▶ **REQUISITOS DEL EJERCICIO**:
(a) Según el fragmento sobre el conflicto entre el ser humano y la naturaleza, ¿qué ha sido la pandemia de Covid?
(b) Prolonga el fragmento sobre el conflicto entre el ser humano y la naturaleza a partir de su última oración.

▶ **FRAGMENTO SELECCIONADO**:
***

Aquel conflicto entre el ser humano y la naturaleza
Quizás, ante el negacionismo medioambiental de las derechas de todo el mundo, los progresistas y los ecologistas deben hacerse más creativos e imaginativos. Porque sigue imperando esa conciencia de la derecha político-cultural afanada en afirmar la inocencia del hombre frente al colapso del planeta. En realidad, nada nuevo bajo el sol.
La pandemia de Covid ha sido el ensayo general neurótico y el sangriento campo de batalla de una guerra mundial que aún está en curso y no es la que enfrenta a unos contra otros, ni siquiera la que enfrenta a Occidente y el Islam: es, en cambio, el conflicto infinito entre el hombre y la naturaleza, entre la aspiración del primero a dominar la segunda y el poder del mundo físico contra la civilización humana, sus maravillosos logros y sus espantosos horrores.

***

▶ **EXTRACTOS DEL MATERIAL**:
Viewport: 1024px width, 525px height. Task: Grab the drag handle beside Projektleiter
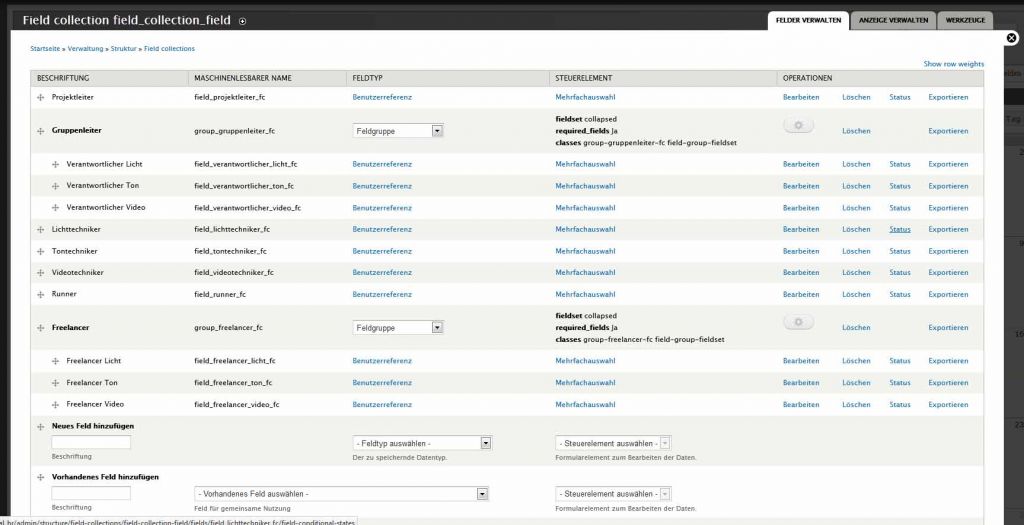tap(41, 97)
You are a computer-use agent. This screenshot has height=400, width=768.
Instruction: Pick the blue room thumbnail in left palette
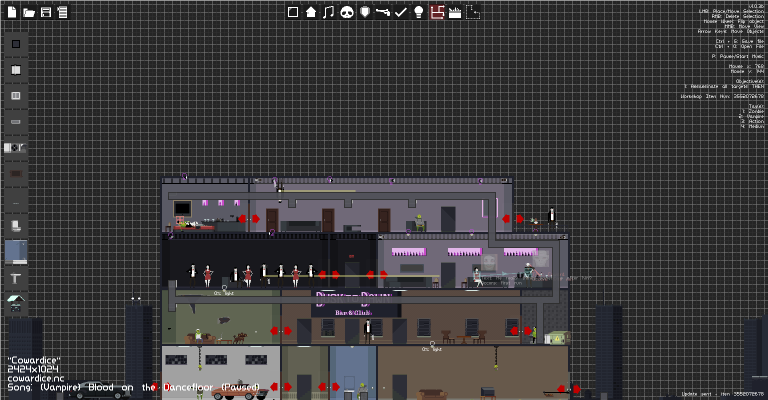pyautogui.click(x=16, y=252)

***

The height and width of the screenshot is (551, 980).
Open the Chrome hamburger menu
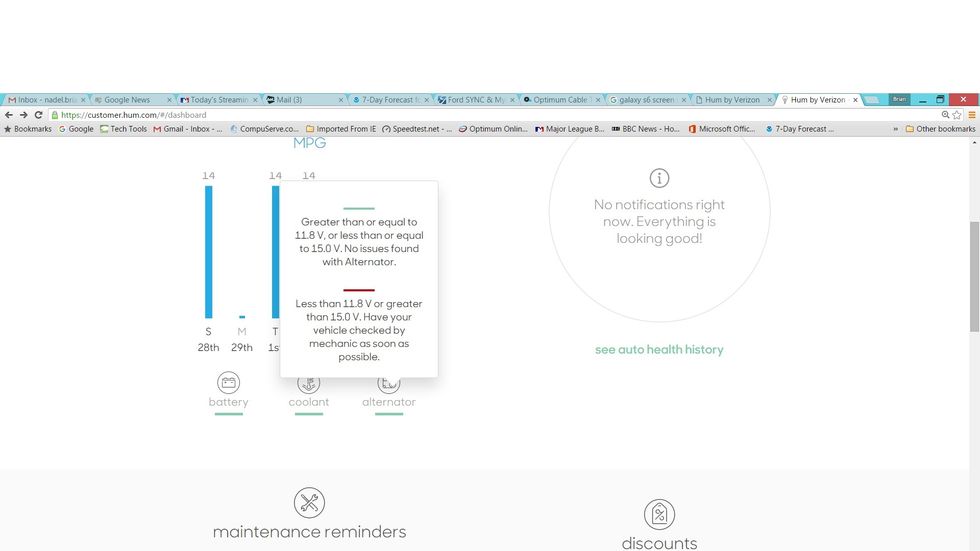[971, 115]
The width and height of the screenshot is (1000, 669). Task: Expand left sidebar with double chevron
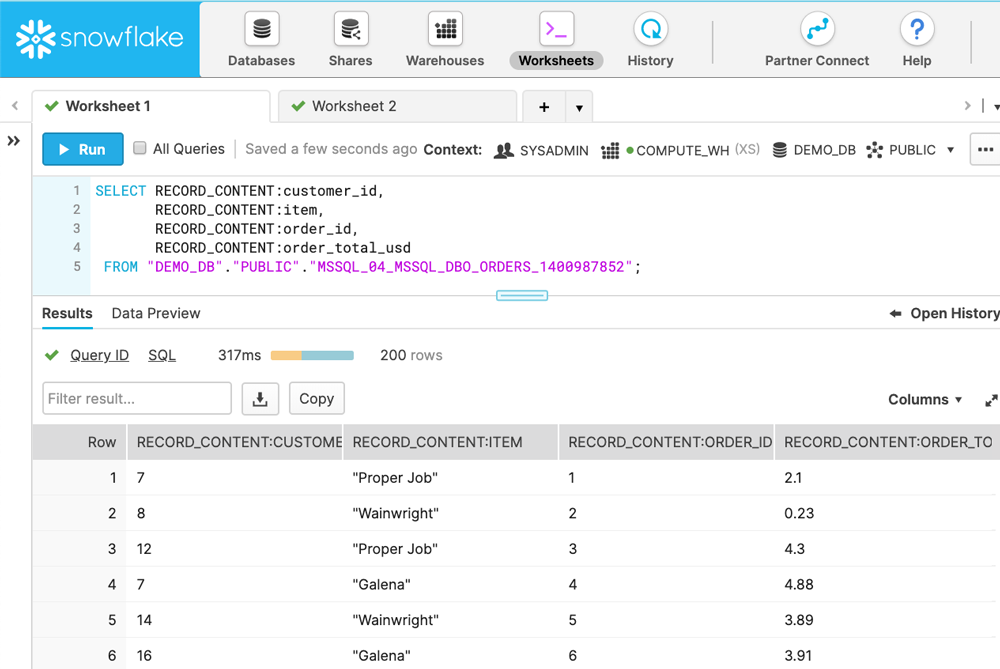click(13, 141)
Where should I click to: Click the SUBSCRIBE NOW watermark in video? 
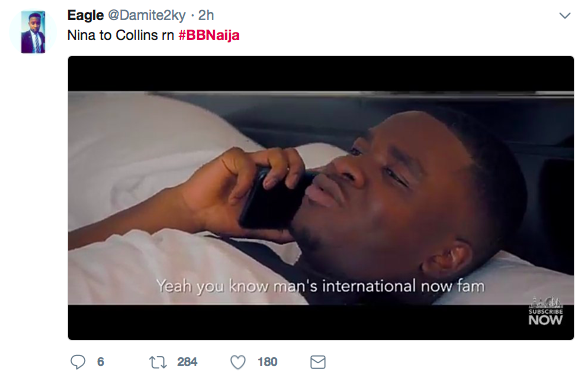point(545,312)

***

▶ **RESPUESTAS**:
(a) El ensayo general neurótico y el sangriento campo de batalla de una guerra mundial que aún está en curso.

(b)
El Covid ha sido un formidable observatorio de las acciones y reacciones de los individuos en circunstancias extremas, cuando están en juego la vida y la muerte y se manifiestan los impulsos más profundos: pánico y psicosis, fobia y angustia.
La pandemia ha anticipado lo que ahora está sucediendo con el cambio climático, interviniendo no solo en el inconsciente colectivo, sino también en la mentalidad social, produciendo interpretaciones del mundo y de las cosas, activando fantasías, pesadillas y construcciones culturales.
El complotismo, tan presente en el relato de la pandemia y la crisis medioambiental, es un mecanismo de interpretación de lo desconocido y temido, basado en una lógica aparentemente férrea, con conexiones muy estrechas y vínculos sólidos, todos sometidos a un régimen de causa-efecto que no admite excepciones. Esto es lo que ha permitido una lectura compacta y completa de toda la historia, donde todo encaja.
No hace falta decir que una trama similar satisface plenamente la confusión y la frustración de muchos, responde a todas las preguntas y desvela todos los misterios. En definitiva, lo explica todo. El lenguaje de la conspiración se construye íntegramente sobre expresiones como «no es casualidad que...», «será una coincidencia, pero...», y responde puntualmente al escepticismo colectivo de una opinión pública sospechosa y desconfiada hasta la paranoia.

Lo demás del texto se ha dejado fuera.